David Picón Álvarez wrote:
> From: "Alex Hudson" <home at>
>> It doesn't seem to make any argument why sub-licensing would be
>> desirable and/or necessary for free software.
> Interesting, for some reason I was under the impression that sublicencing 
> was part of the essential legal machinery of free software, it turns out the 
> GPL 3 for instance does not use sublicencing but conveying gives a licence 
> from the upstream creator of the work.

GPLv2 worked in the same way too I think (though not worded as 
explicitly as it is in v3). In general, I tend to think of sublicensing 
as being very rare - you only really need it if you're changing the 
license (or, at least, varying it somehow).

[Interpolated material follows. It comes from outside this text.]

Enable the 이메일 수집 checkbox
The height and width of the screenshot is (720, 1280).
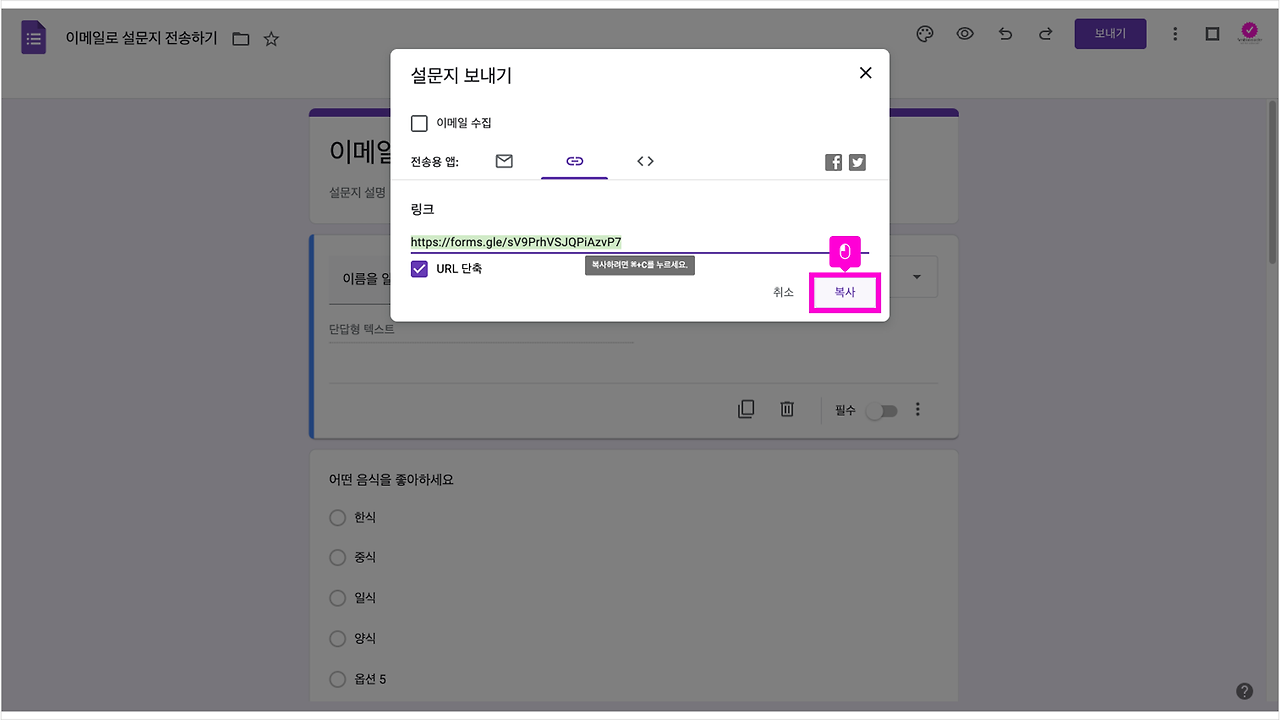pos(419,123)
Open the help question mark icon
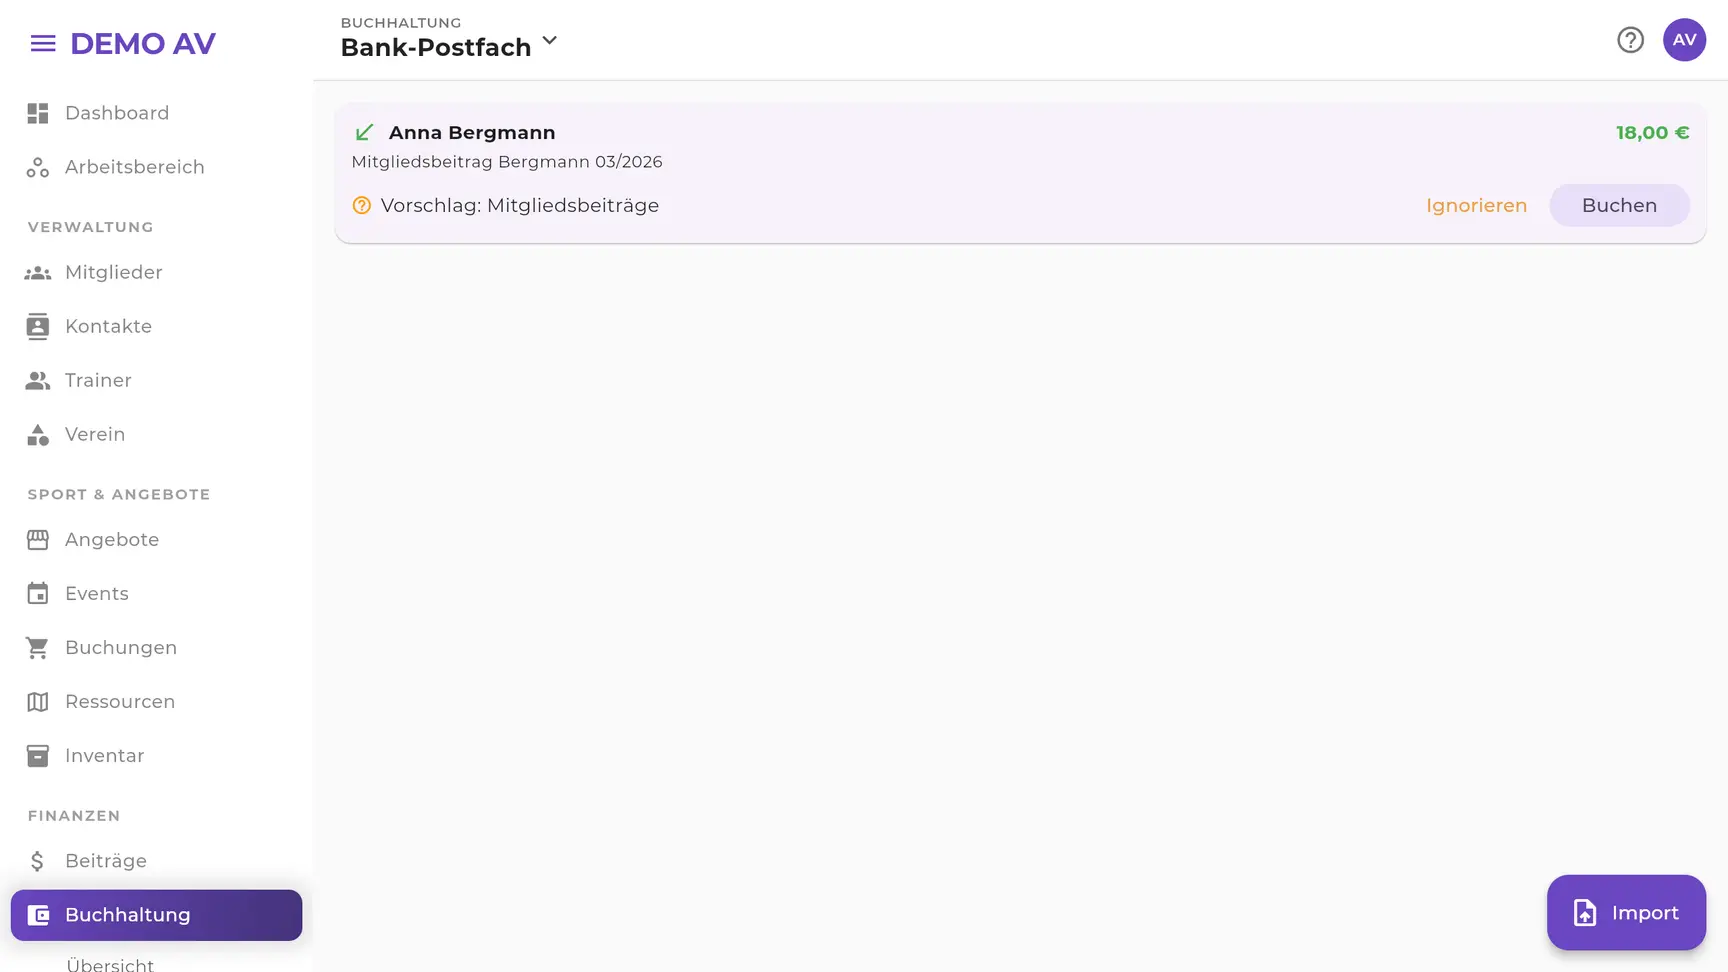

> Well, in theory the whole point of IPR is that those things which are not
> valuable (common knowledge, lacking a creative input (in copyrights) or an 
> inventive step (patents) are in the public domain. Those things which cost 
> money/labour to create/invent are privatized in the hope this incentivises 
> people to invest that labour or money. If you can get the returns of that 
> privatization without making the investment, that's a failure mode of the 
> system, no?

I wouldn't say so, in the same way that not getting any returns by 
making that same investment also isn't a failure mode of the system 
either. It's a system of risk.

> Maybe worse is better is an acceptable strategy here. As in, maybe after
> things become so legally dangerous because thousands of SMEs have all kinds 
> of patents, the big companies would think twice.

Potentially, but I think it probably makes things worse. The problem 
SMEs have isn't that they can't acquire patents, it's that they can't 
litigate them effectively against competitors. They would be well-placed 
to wave them against free software though.